“This would go so much faster if I did it on my own.” I argue.
He grabs my cheeks with one hand and puts the other around my waist and pulls me closer.
“Don’t fucking say that. We’re doing this together. Now, behave,” he answers, and then he releases me.
My body freezes.
“Come on, it won’t go any faster if you’re just going to stand there and look like a living question mark.” He adds.
I don’t have any choice. I can’t lose track of him, I don’t know the right way to go and I do not know this city. I have to follow him.
I was dumb for speaking those words, saying I would rather do it on my own without him, eager to get my sister back. It’s not true. I would be terrified if I had to go on my own.

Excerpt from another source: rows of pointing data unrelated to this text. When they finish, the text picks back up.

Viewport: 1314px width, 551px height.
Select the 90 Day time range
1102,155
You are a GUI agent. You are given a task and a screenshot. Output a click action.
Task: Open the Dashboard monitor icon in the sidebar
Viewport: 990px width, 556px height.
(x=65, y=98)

“Ector, can we please just fly together?”
“No, this was the deal and you agreed to it.”
“But...”
“Stop it.”
I let out a loud sigh. I could swear that he’s irritating me on purpose because he thinks it’s funny.
I’m doing this for Esme, I keep reminding myself.
“How was your childhood?” I ask, needing to talk about something deep, to get to know him.
“Good.” He says with a low voice.
I recognize how his body stiffens, and he doesn’t say more than that, he doesn’t continue the conversation.
”Who is your mother and father? Maybe I know them?”
“No you don’t know them. Now, be quiet.”
“Okay, my apologies, I didn’t mean to upset you.” I only wanted to have a genuine conversation with him for once.
“I know, it’s okay. I’m sorry too, for lashing out on you. It’s just hard for me to talk about.”
“Okay.” I don’t pressure him to talk more about it or explain himself, I know it can be hard to discuss specific topics. I’m just confused why he reacted like this when he just said that his childhood was good.
I truly hope he knows that my intention was never to argue.
Chapter 14
Ector
This is not what I wanted. I didn’t desire a love story, but that’s exactly what this is starting to feel like. And even though it makes me feel excited, I know that it’s something I can’t have. I do like Genevieve, and I’ve had an eye on her for a long time but that doesn’t change anything.
It doesn’t change how I’ve felt for my entire life. Like a failure. I didn't save my mother, so I couldn’t trust myself to be in someone else’s presence. What if something happened to them and I failed to protect them as well?
How am I supposed to protect Genevieve when she chooses to have me by her side? Getting too close to me will put her in danger, almost like someone placed a curse on me the moment I was born. Always making sure that something goes wrong.
But I admire her.
When she wants to have those deep conversations, it forces me to confront everything that I’ve been trying to push down for years. She makes every single memory bubble up to the surface and it deeply terrifies me.
I want her to know everything about me, but what if it ends up scaring her away. What if she doesn’t feel safe with me once I tell her?